WHAT THE TASK ASKS:
Find the line containing "Click the Take a photo link", then print it and each following line through the end of the records, exactly and with nothing added; leave out any pictures.

(Stored data entries)
=== Section Start ===

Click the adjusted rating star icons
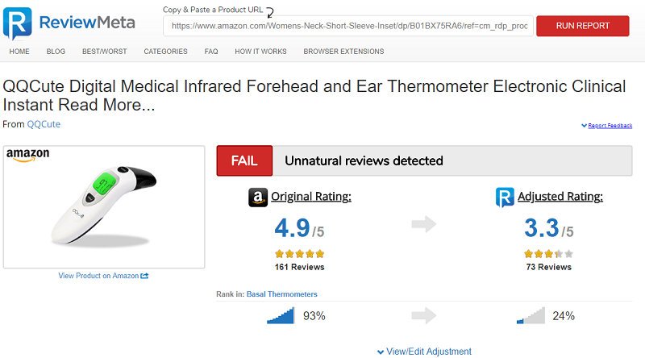The width and height of the screenshot is (645, 358). point(548,253)
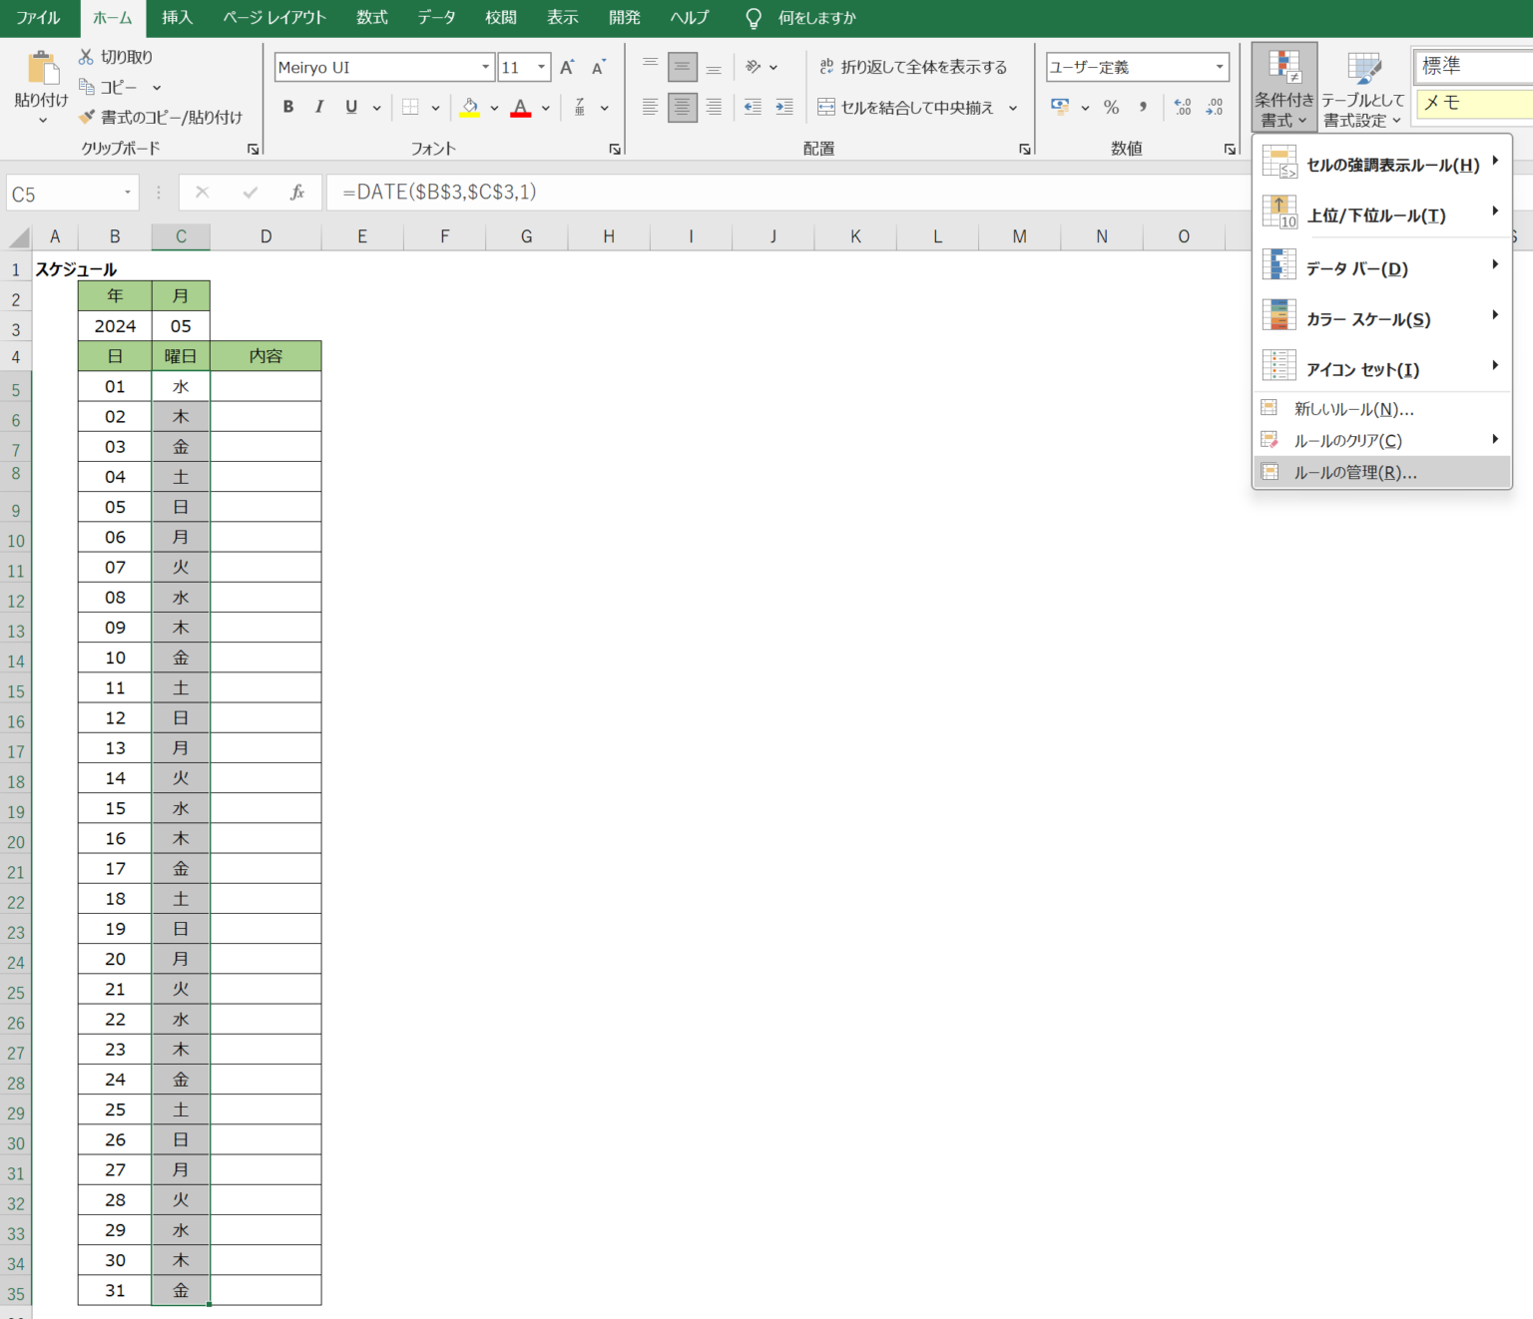This screenshot has width=1533, height=1319.
Task: Select ルールの管理 menu entry
Action: (x=1354, y=472)
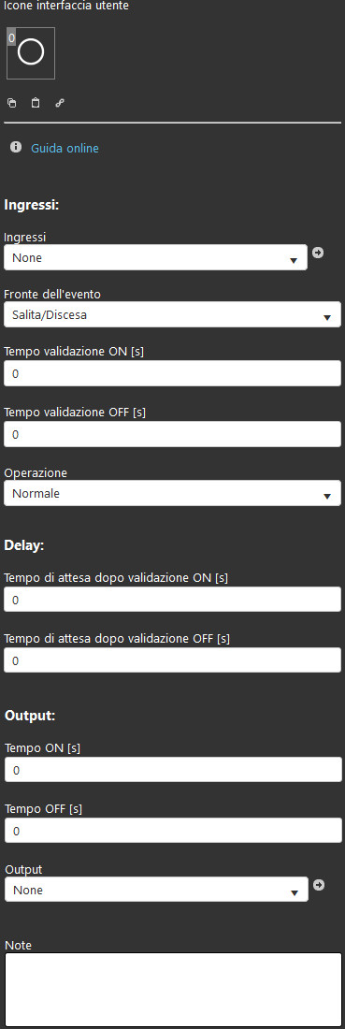The height and width of the screenshot is (1029, 345).
Task: Click the 0 index badge on icon thumbnail
Action: (11, 38)
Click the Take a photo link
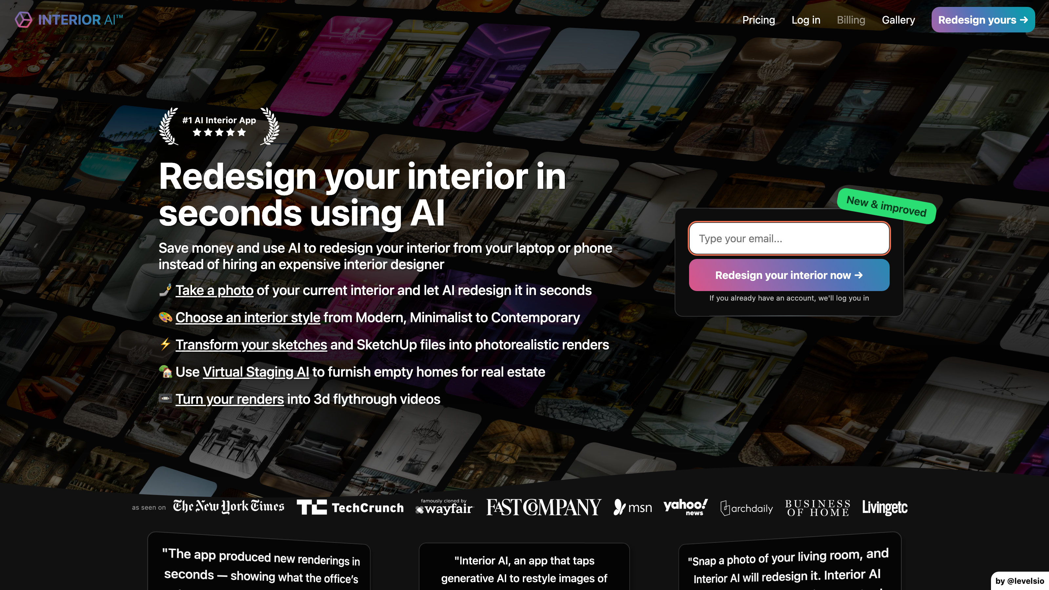This screenshot has height=590, width=1049. (x=214, y=290)
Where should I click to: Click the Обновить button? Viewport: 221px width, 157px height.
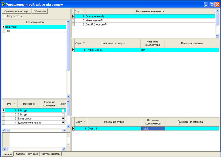click(x=40, y=11)
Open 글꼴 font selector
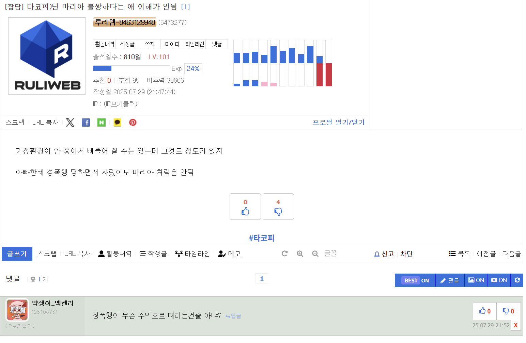This screenshot has width=526, height=343. tap(330, 254)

=== Section End ===

THE COMPLETED TASK:
Click the Take a photo link
This screenshot has height=590, width=1049. (x=214, y=290)
Where should I click to: Click the Обновить button? Viewport: 221px width, 157px height.
click(x=40, y=11)
Open 글꼴 font selector
This screenshot has width=526, height=343. tap(330, 254)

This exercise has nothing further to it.